### [What you have to do]
Could you copy the following lines word for word, character for character?
====================
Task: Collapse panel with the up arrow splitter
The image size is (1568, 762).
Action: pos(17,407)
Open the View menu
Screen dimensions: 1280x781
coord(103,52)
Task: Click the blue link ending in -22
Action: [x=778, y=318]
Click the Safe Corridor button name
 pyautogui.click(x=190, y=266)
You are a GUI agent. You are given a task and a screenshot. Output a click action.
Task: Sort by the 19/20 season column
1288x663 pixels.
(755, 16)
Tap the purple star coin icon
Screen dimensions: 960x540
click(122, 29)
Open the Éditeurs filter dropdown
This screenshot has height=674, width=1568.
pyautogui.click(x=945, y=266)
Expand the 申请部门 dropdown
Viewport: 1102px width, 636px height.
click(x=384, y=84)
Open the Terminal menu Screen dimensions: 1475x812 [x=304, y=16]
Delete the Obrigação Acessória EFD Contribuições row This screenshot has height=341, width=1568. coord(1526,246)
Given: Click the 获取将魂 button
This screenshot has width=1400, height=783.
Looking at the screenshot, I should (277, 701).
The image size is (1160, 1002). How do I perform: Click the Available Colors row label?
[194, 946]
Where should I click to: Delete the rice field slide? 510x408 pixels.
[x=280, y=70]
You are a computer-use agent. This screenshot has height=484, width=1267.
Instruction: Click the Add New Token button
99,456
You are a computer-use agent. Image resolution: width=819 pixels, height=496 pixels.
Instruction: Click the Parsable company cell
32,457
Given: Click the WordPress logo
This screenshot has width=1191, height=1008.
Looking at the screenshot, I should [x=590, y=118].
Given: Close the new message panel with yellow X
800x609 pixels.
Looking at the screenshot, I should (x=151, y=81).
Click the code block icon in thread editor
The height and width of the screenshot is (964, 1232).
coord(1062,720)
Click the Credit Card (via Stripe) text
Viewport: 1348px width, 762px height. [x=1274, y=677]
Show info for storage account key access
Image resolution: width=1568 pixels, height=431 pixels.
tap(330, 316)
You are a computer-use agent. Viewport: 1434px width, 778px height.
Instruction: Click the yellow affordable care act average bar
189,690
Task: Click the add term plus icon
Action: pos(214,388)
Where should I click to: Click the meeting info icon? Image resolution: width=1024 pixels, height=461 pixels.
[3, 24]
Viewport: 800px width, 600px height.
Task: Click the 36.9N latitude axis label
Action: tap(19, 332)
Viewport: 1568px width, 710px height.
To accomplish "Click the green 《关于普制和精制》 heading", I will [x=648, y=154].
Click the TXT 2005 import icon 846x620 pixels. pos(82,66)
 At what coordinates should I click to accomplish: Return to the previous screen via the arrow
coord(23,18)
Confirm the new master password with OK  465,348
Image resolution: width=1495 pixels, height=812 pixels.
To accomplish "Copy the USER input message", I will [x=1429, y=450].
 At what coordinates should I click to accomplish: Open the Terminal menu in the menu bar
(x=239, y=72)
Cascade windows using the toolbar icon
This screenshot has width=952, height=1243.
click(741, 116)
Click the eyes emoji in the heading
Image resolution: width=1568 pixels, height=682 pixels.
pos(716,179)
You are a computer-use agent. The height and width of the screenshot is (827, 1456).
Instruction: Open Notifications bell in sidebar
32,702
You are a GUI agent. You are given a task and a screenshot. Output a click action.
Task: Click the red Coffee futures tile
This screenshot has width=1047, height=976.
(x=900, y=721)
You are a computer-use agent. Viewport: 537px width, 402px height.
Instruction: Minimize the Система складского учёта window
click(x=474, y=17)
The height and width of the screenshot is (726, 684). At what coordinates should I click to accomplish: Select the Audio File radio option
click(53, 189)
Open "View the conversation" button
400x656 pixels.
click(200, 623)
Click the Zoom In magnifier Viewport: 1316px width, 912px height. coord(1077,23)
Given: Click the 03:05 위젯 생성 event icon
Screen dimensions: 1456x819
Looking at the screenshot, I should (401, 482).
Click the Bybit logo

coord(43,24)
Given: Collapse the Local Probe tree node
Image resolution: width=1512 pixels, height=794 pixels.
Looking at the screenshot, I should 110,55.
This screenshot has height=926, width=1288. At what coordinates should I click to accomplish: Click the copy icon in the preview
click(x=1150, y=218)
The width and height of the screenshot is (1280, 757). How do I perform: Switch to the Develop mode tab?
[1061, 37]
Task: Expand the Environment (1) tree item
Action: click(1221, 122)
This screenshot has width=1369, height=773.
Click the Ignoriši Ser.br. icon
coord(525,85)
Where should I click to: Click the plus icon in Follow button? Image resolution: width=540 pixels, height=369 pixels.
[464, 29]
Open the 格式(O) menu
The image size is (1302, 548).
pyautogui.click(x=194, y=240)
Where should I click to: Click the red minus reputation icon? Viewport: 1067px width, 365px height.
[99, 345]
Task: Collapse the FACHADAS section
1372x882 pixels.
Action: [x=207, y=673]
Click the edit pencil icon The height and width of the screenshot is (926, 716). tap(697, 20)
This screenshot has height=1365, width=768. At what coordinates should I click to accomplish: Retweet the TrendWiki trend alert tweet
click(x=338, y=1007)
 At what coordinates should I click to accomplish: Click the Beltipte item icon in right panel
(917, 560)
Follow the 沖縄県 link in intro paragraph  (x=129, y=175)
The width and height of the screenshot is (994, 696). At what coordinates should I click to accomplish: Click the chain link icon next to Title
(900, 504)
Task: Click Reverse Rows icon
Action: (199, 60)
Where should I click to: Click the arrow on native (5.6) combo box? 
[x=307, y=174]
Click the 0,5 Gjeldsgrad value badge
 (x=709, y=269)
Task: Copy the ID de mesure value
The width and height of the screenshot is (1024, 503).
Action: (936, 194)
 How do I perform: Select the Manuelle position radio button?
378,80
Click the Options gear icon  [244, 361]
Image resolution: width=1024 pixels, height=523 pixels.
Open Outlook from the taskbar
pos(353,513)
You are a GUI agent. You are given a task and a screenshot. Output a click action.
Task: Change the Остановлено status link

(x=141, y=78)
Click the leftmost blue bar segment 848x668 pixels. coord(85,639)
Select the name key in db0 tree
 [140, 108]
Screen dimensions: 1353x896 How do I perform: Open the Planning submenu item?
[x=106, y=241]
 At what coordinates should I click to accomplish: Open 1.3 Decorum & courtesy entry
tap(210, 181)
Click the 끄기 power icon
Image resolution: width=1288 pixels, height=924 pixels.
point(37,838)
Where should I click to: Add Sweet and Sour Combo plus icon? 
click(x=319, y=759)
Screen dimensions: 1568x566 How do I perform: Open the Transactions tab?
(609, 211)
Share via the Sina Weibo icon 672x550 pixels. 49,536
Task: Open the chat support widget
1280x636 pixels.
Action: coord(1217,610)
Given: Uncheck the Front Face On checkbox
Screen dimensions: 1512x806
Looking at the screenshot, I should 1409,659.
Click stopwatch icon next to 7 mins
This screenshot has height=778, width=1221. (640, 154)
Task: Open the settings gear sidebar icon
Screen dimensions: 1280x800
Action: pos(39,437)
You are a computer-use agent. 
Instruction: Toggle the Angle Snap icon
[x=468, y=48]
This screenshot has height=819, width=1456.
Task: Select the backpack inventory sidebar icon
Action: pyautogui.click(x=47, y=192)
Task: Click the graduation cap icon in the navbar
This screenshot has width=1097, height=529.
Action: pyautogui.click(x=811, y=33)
====================
### [Output for this exercise]
Task: Collapse panel with the up arrow splitter
The image size is (1568, 762).
Action: pos(17,407)
Open the View menu
Screen dimensions: 1280x781
coord(103,52)
Task: Click the blue link ending in -22
Action: [x=778, y=318]
Click the Safe Corridor button name
 pyautogui.click(x=190, y=266)
You are a GUI agent. You are given a task and a screenshot. Output a click action.
Task: Sort by the 19/20 season column
1288x663 pixels.
(755, 16)
Tap the purple star coin icon
Screen dimensions: 960x540
click(122, 29)
Open the Éditeurs filter dropdown
This screenshot has height=674, width=1568.
pyautogui.click(x=945, y=266)
Expand the 申请部门 dropdown
Viewport: 1102px width, 636px height.
click(x=384, y=84)
Open the Terminal menu Screen dimensions: 1475x812 [x=304, y=16]
Delete the Obrigação Acessória EFD Contribuições row This screenshot has height=341, width=1568. coord(1526,246)
Given: Click the 获取将魂 button
This screenshot has width=1400, height=783.
Looking at the screenshot, I should (277, 701).
The image size is (1160, 1002). How do I perform: Click the Available Colors row label?
[194, 946]
Where should I click to: Delete the rice field slide? 510x408 pixels.
[x=280, y=70]
You are a computer-use agent. This screenshot has height=484, width=1267.
Instruction: Click the Add New Token button
99,456
You are a computer-use agent. Image resolution: width=819 pixels, height=496 pixels.
Instruction: Click the Parsable company cell
32,457
Given: Click the WordPress logo
This screenshot has width=1191, height=1008.
Looking at the screenshot, I should [x=590, y=118].
Given: Close the new message panel with yellow X
800x609 pixels.
Looking at the screenshot, I should (x=151, y=81).
Click the code block icon in thread editor
The height and width of the screenshot is (964, 1232).
coord(1062,720)
Click the Credit Card (via Stripe) text
Viewport: 1348px width, 762px height. [x=1274, y=677]
Show info for storage account key access
Image resolution: width=1568 pixels, height=431 pixels.
tap(330, 316)
You are a computer-use agent. Viewport: 1434px width, 778px height.
Instruction: Click the yellow affordable care act average bar
189,690
Task: Click the add term plus icon
Action: pos(214,388)
Where should I click to: Click the meeting info icon? Image resolution: width=1024 pixels, height=461 pixels.
[3, 24]
Viewport: 800px width, 600px height.
Task: Click the 36.9N latitude axis label
Action: tap(19, 332)
Viewport: 1568px width, 710px height.
To accomplish "Click the green 《关于普制和精制》 heading", I will [x=648, y=154].
Click the TXT 2005 import icon 846x620 pixels. pos(82,66)
 At what coordinates should I click to accomplish: Return to the previous screen via the arrow
coord(23,18)
Confirm the new master password with OK  465,348
Image resolution: width=1495 pixels, height=812 pixels.
To accomplish "Copy the USER input message", I will [x=1429, y=450].
 At what coordinates should I click to accomplish: Open the Terminal menu in the menu bar
(x=239, y=72)
Cascade windows using the toolbar icon
This screenshot has width=952, height=1243.
click(741, 116)
Click the eyes emoji in the heading
Image resolution: width=1568 pixels, height=682 pixels.
pos(716,179)
You are a computer-use agent. The height and width of the screenshot is (827, 1456).
Instruction: Open Notifications bell in sidebar
32,702
You are a GUI agent. You are given a task and a screenshot. Output a click action.
Task: Click the red Coffee futures tile
This screenshot has width=1047, height=976.
(x=900, y=721)
You are a computer-use agent. Viewport: 537px width, 402px height.
Instruction: Minimize the Система складского учёта window
click(x=474, y=17)
The height and width of the screenshot is (726, 684). At what coordinates should I click to accomplish: Select the Audio File radio option
click(53, 189)
Open "View the conversation" button
400x656 pixels.
click(200, 623)
Click the Zoom In magnifier Viewport: 1316px width, 912px height. coord(1077,23)
Given: Click the 03:05 위젯 생성 event icon
Screen dimensions: 1456x819
Looking at the screenshot, I should (401, 482).
Click the Bybit logo

coord(43,24)
Given: Collapse the Local Probe tree node
Image resolution: width=1512 pixels, height=794 pixels.
Looking at the screenshot, I should 110,55.
This screenshot has height=926, width=1288. At what coordinates should I click to accomplish: Click the copy icon in the preview
click(x=1150, y=218)
The width and height of the screenshot is (1280, 757). How do I perform: Switch to the Develop mode tab?
[1061, 37]
Task: Expand the Environment (1) tree item
Action: click(1221, 122)
This screenshot has width=1369, height=773.
Click the Ignoriši Ser.br. icon
coord(525,85)
Where should I click to: Click the plus icon in Follow button? Image resolution: width=540 pixels, height=369 pixels.
[464, 29]
Open the 格式(O) menu
The image size is (1302, 548).
pyautogui.click(x=194, y=240)
Where should I click to: Click the red minus reputation icon? Viewport: 1067px width, 365px height.
[99, 345]
Task: Collapse the FACHADAS section
1372x882 pixels.
Action: [x=207, y=673]
Click the edit pencil icon The height and width of the screenshot is (926, 716). tap(697, 20)
This screenshot has height=1365, width=768. At what coordinates should I click to accomplish: Retweet the TrendWiki trend alert tweet
click(x=338, y=1007)
 At what coordinates should I click to accomplish: Click the Beltipte item icon in right panel
(917, 560)
Follow the 沖縄県 link in intro paragraph  (x=129, y=175)
The width and height of the screenshot is (994, 696). At what coordinates should I click to accomplish: Click the chain link icon next to Title
(900, 504)
Task: Click Reverse Rows icon
Action: (199, 60)
Where should I click to: Click the arrow on native (5.6) combo box? 
[x=307, y=174]
Click the 0,5 Gjeldsgrad value badge
 (x=709, y=269)
Task: Copy the ID de mesure value
The width and height of the screenshot is (1024, 503).
Action: (936, 194)
 How do I perform: Select the Manuelle position radio button?
378,80
Click the Options gear icon  [244, 361]
Image resolution: width=1024 pixels, height=523 pixels.
Open Outlook from the taskbar
pos(353,513)
You are a GUI agent. You are given a task and a screenshot. Output a click action.
Task: Change the Остановлено status link

(x=141, y=78)
Click the leftmost blue bar segment 848x668 pixels. coord(85,639)
Select the name key in db0 tree
 [140, 108]
Screen dimensions: 1353x896 How do I perform: Open the Planning submenu item?
[x=106, y=241]
 At what coordinates should I click to accomplish: Open 1.3 Decorum & courtesy entry
tap(210, 181)
Click the 끄기 power icon
Image resolution: width=1288 pixels, height=924 pixels.
point(37,838)
Where should I click to: Add Sweet and Sour Combo plus icon? 
click(x=319, y=759)
Screen dimensions: 1568x566 How do I perform: Open the Transactions tab?
(609, 211)
Share via the Sina Weibo icon 672x550 pixels. 49,536
Task: Open the chat support widget
1280x636 pixels.
Action: coord(1217,610)
Given: Uncheck the Front Face On checkbox
Screen dimensions: 1512x806
Looking at the screenshot, I should 1409,659.
Click stopwatch icon next to 7 mins
This screenshot has height=778, width=1221. (640, 154)
Task: Open the settings gear sidebar icon
Screen dimensions: 1280x800
Action: pos(39,437)
You are a computer-use agent. 
Instruction: Toggle the Angle Snap icon
[x=468, y=48]
This screenshot has height=819, width=1456.
Task: Select the backpack inventory sidebar icon
Action: pyautogui.click(x=47, y=192)
Task: Click the graduation cap icon in the navbar
This screenshot has width=1097, height=529.
Action: pyautogui.click(x=811, y=33)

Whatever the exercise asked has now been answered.